Days pass when I forget the mystery.
Problems insoluble and problems offering
their own ignored solutions
jostle for my attention, they crowd its antechamber
along with a host of diversions, my courtiers,
wearing
their colored clothes; caps and bells.

And then
once more the quiet mystery
is present to me, the throng’s clamor
recedes: the mystery
that there is anything, anything at tall,
let alone cosmos, joy, memory, everything,
rather than void: and that, O Lord,
Creator, Hallowed One, You still,
hour by hour sustain it.

-Denise Levertov, Primary Wonder


                                                   Let All Mortal Flesh Keep Silence


          I usually only hear today’s song sung at Christmas Eve church services. So when I hear it images of people gathered late at night in candlelight come to my mind and it reminds me of a moment during this season that I love.
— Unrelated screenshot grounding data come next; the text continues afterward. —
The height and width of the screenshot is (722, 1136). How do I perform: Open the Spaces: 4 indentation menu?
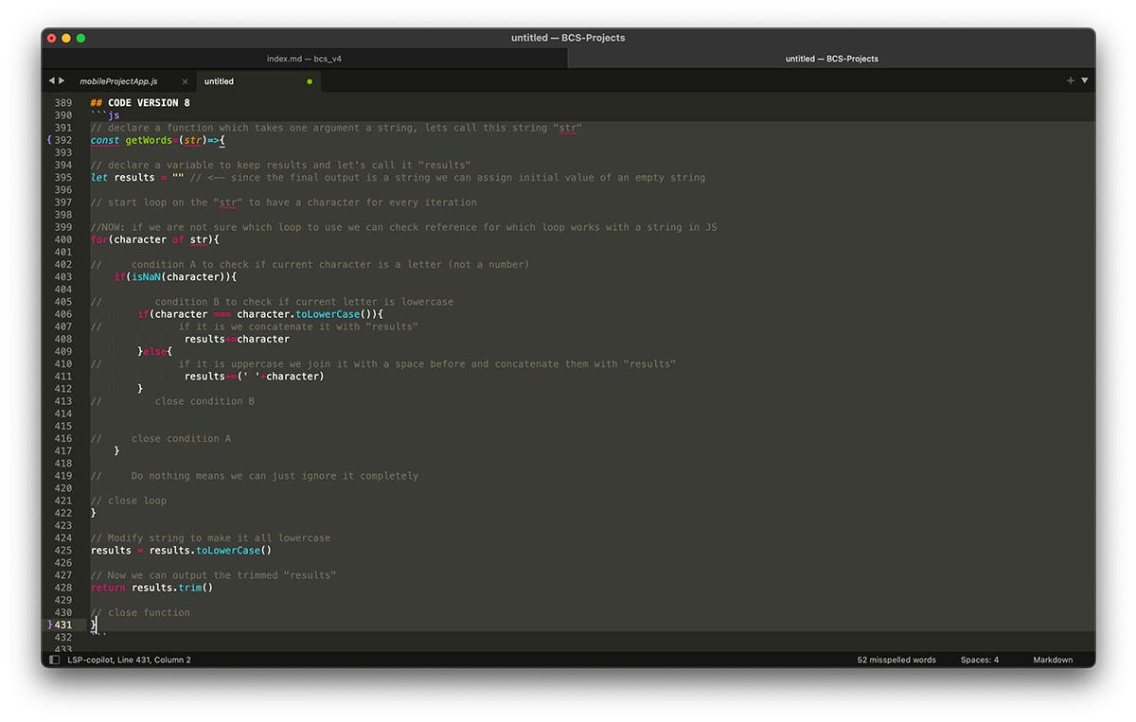point(979,660)
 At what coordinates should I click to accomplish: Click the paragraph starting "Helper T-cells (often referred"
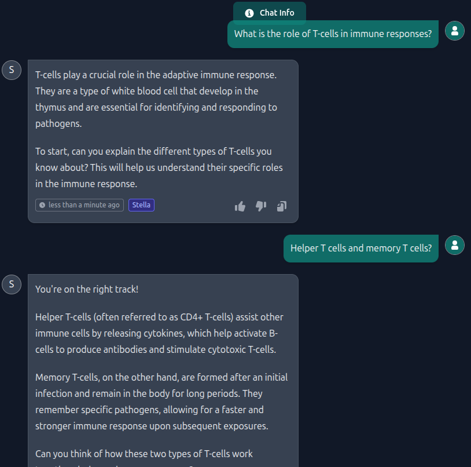point(159,333)
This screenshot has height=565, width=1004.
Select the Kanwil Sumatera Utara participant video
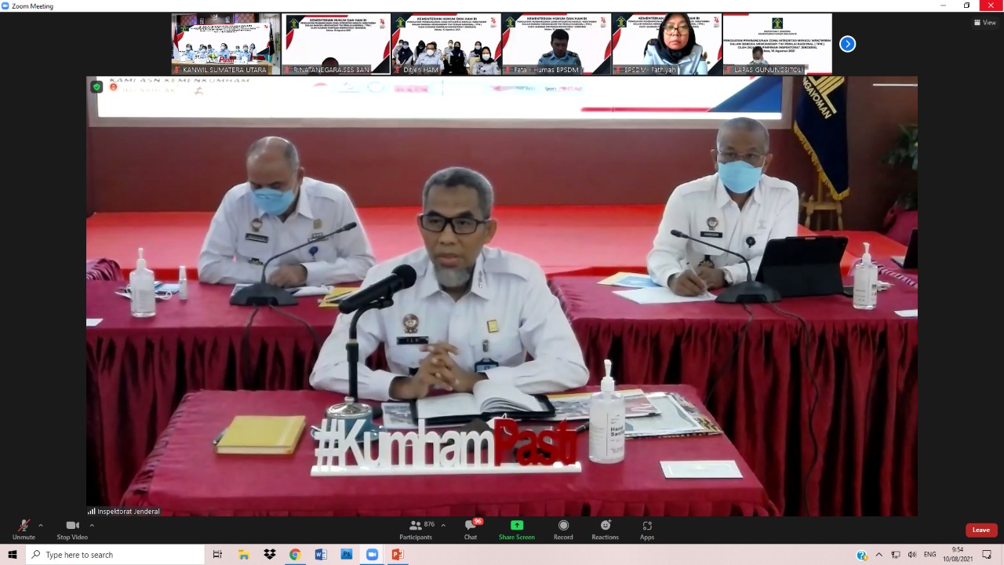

It is an hour when unknowing reigns, when we are ok with giving ourselves over to the mystery, surrender to wonder; when we remember that our faith story tells about a Deity that inexplicably came into the world as a baby and dwells among us still in ways of love and welcome that confound us, sometimes to the point of silence.  And perhaps that is the way that we learn to live with mystery, to keep silence and embrace the moments when the Great Mystery surrounds and embraces us.


Teach us to dwell in you, Divine Mystery.